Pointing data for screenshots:
..........
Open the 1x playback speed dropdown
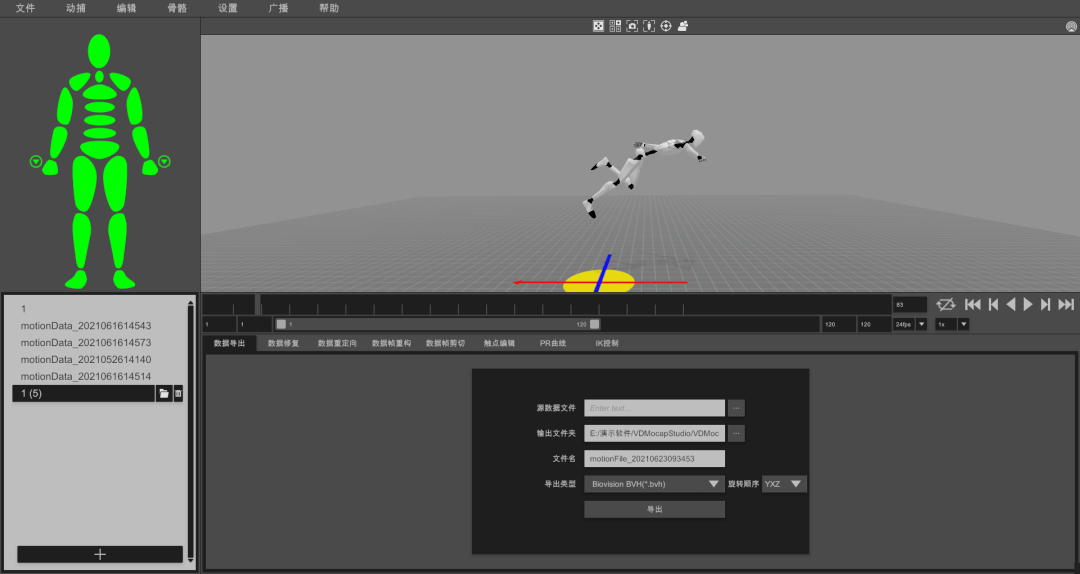point(964,325)
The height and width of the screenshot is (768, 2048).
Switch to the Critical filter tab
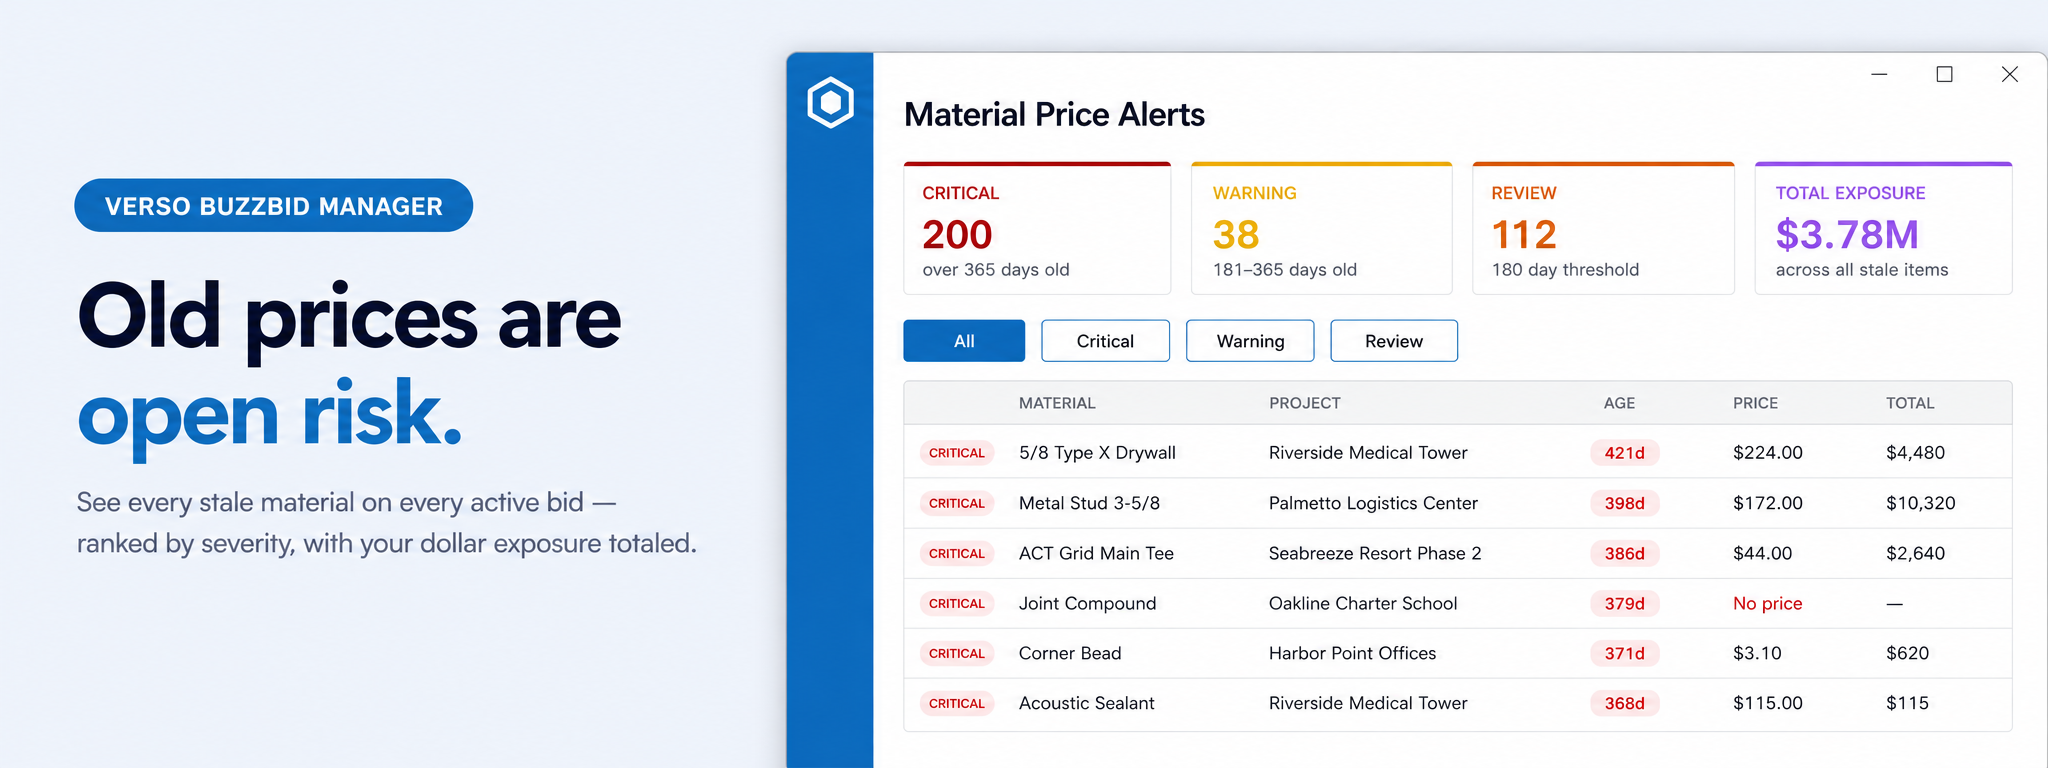[x=1105, y=341]
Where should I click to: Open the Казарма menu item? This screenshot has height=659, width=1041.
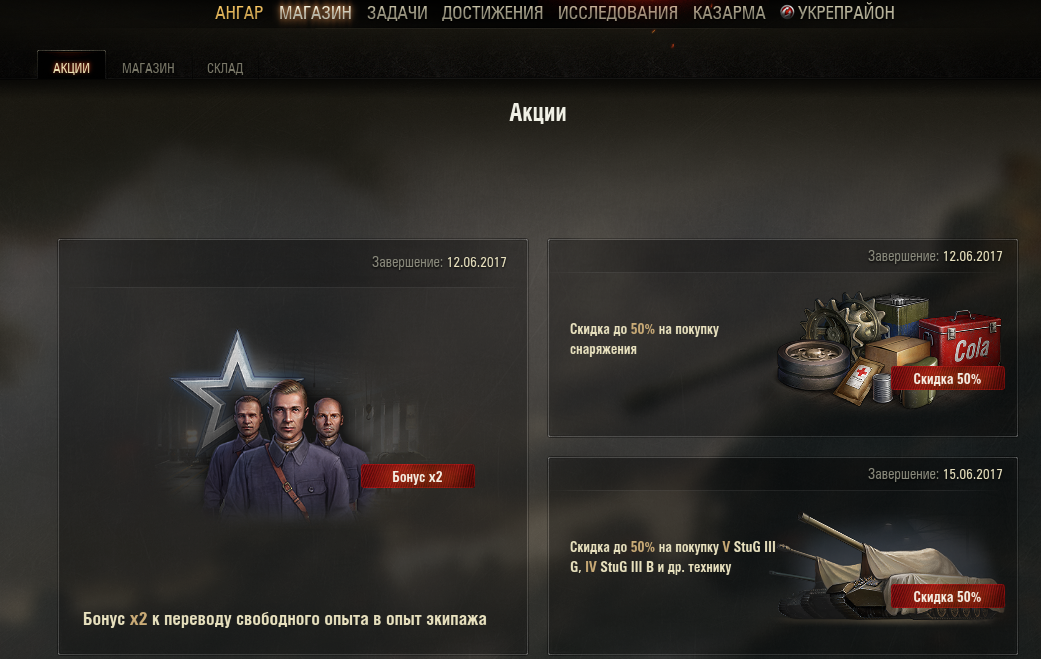(729, 13)
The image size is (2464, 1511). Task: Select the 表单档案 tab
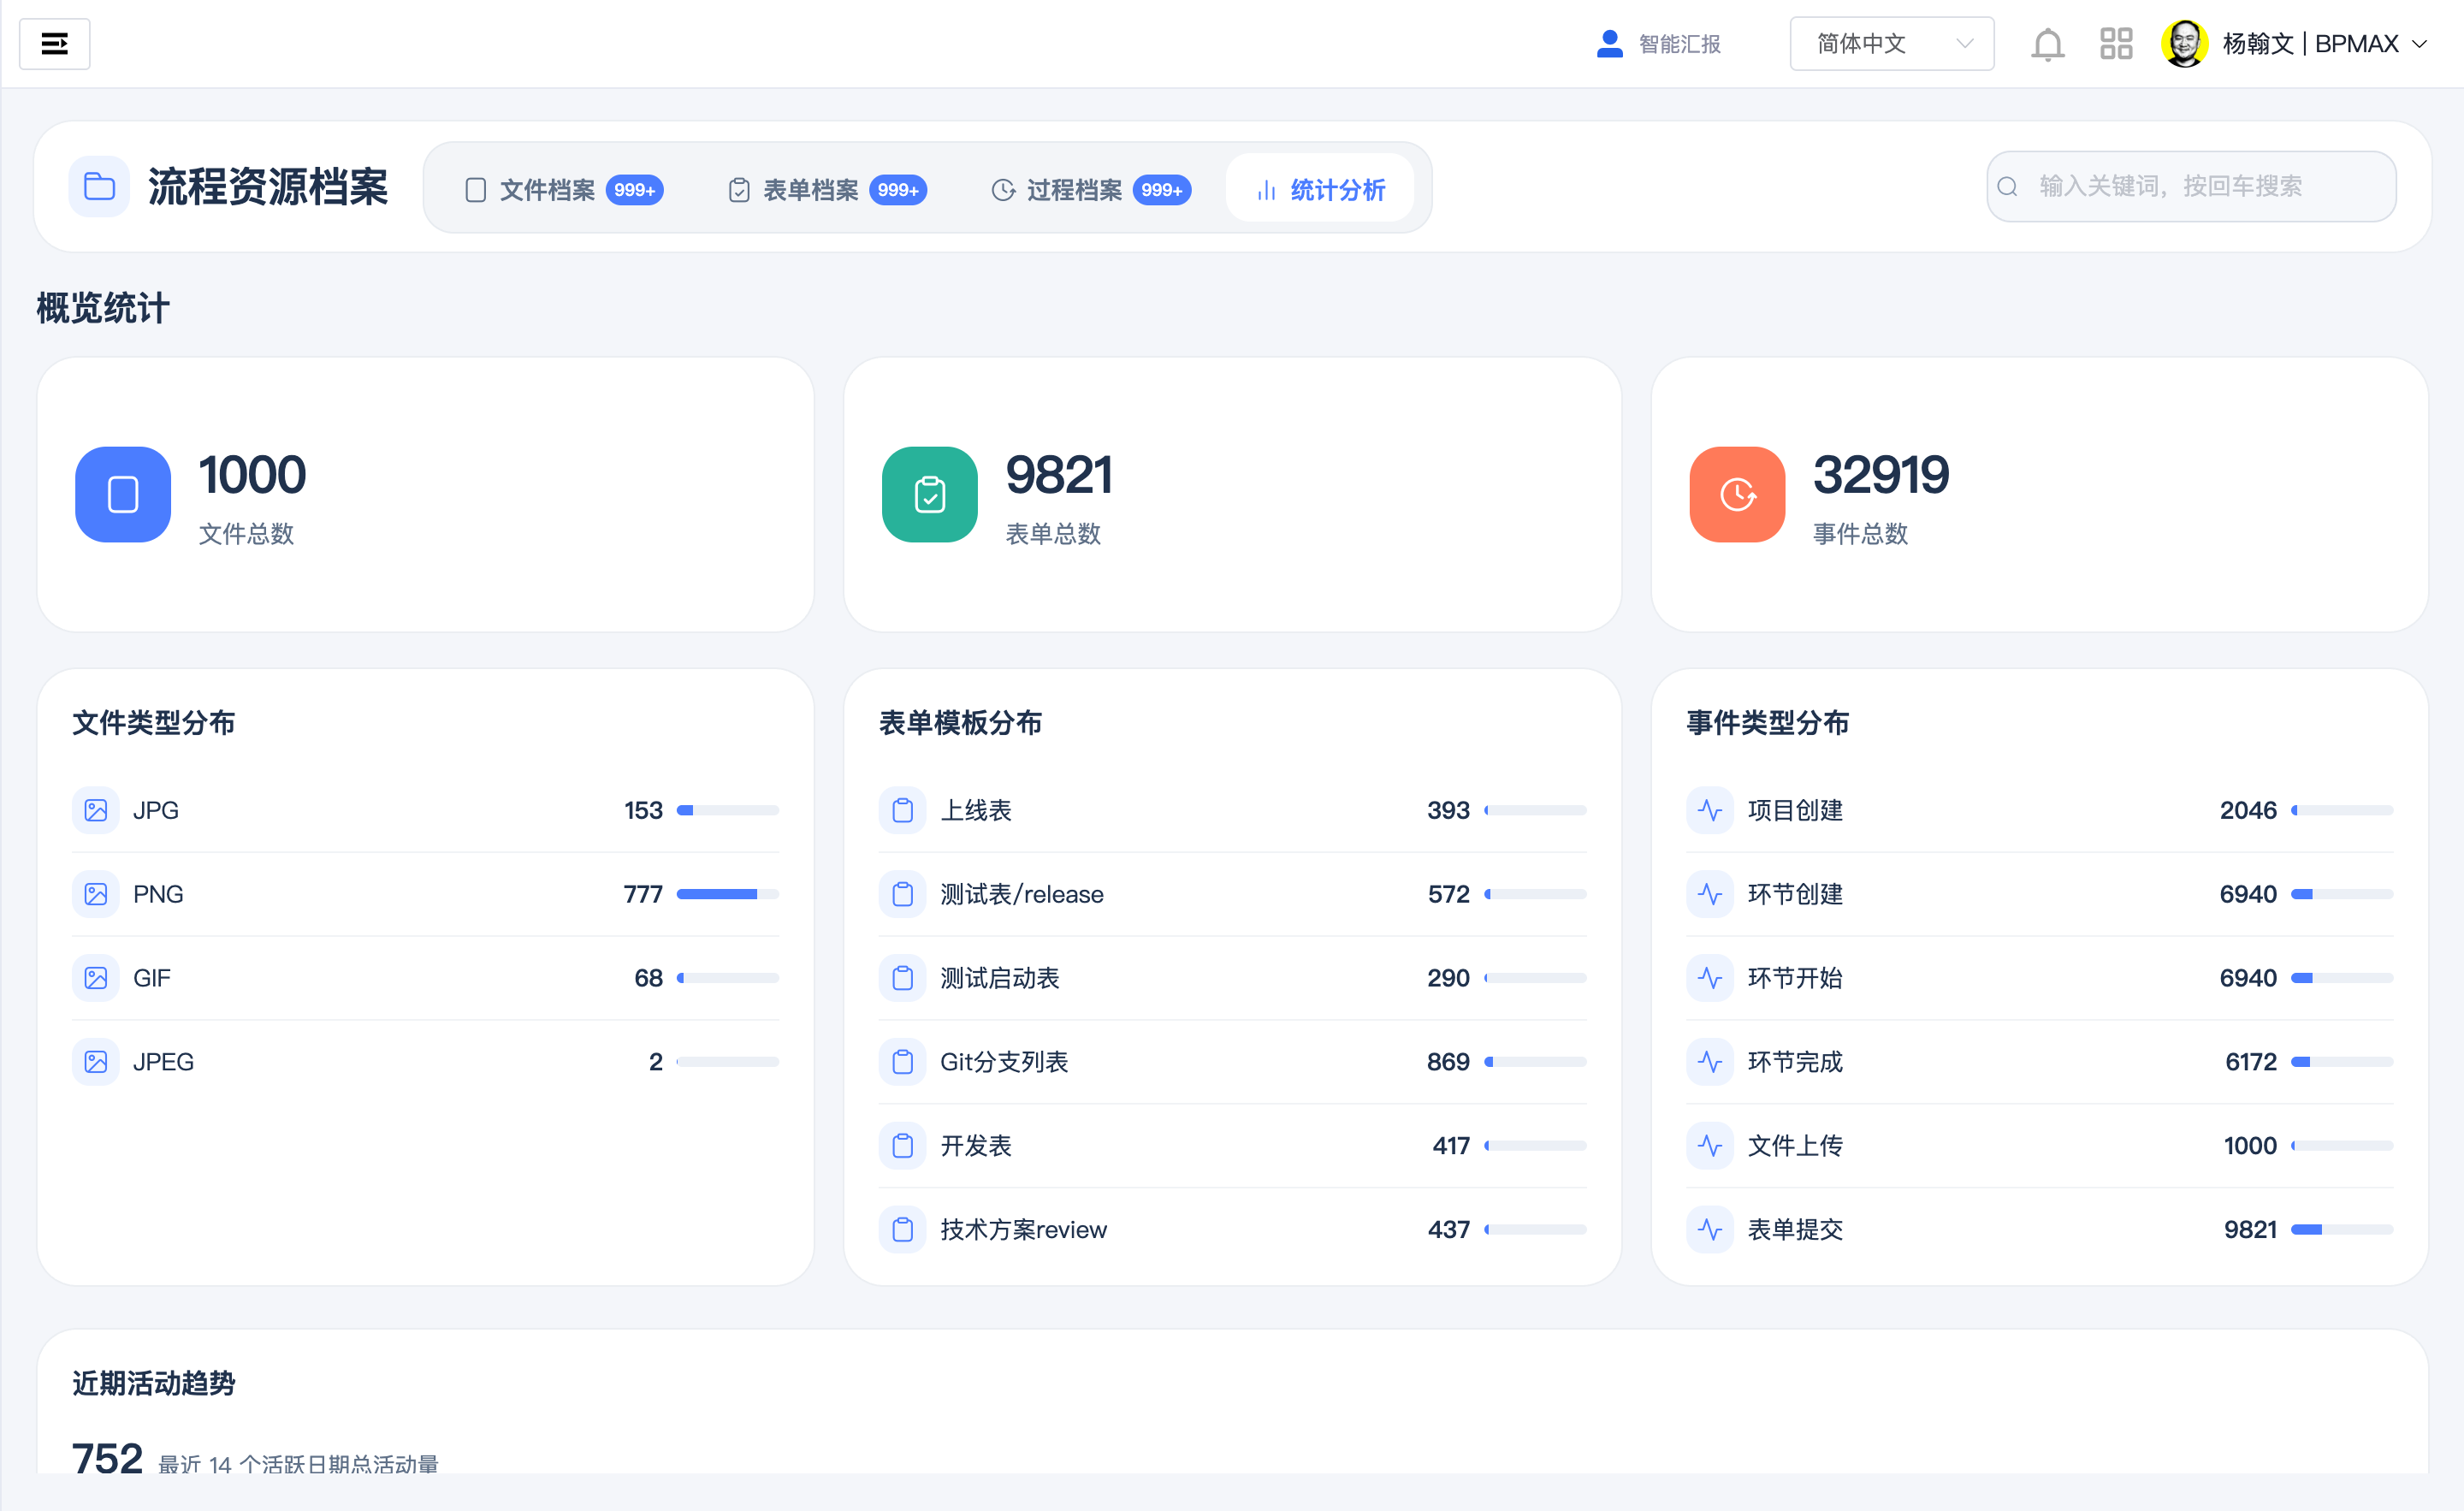pos(811,189)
..........
EXERCISE DETAILS >> Could you copy all of the lines above word for word, leaving out the pictures?

REPLY >>
Open the 1x playback speed dropdown
point(964,325)
The height and width of the screenshot is (768, 2048).
Switch to the Critical filter tab
[x=1105, y=341]
Where should I click to: Open the Казарма menu item? This screenshot has height=659, width=1041.
(729, 13)
The image size is (2464, 1511). Task: Select the 表单档案 tab
pos(811,189)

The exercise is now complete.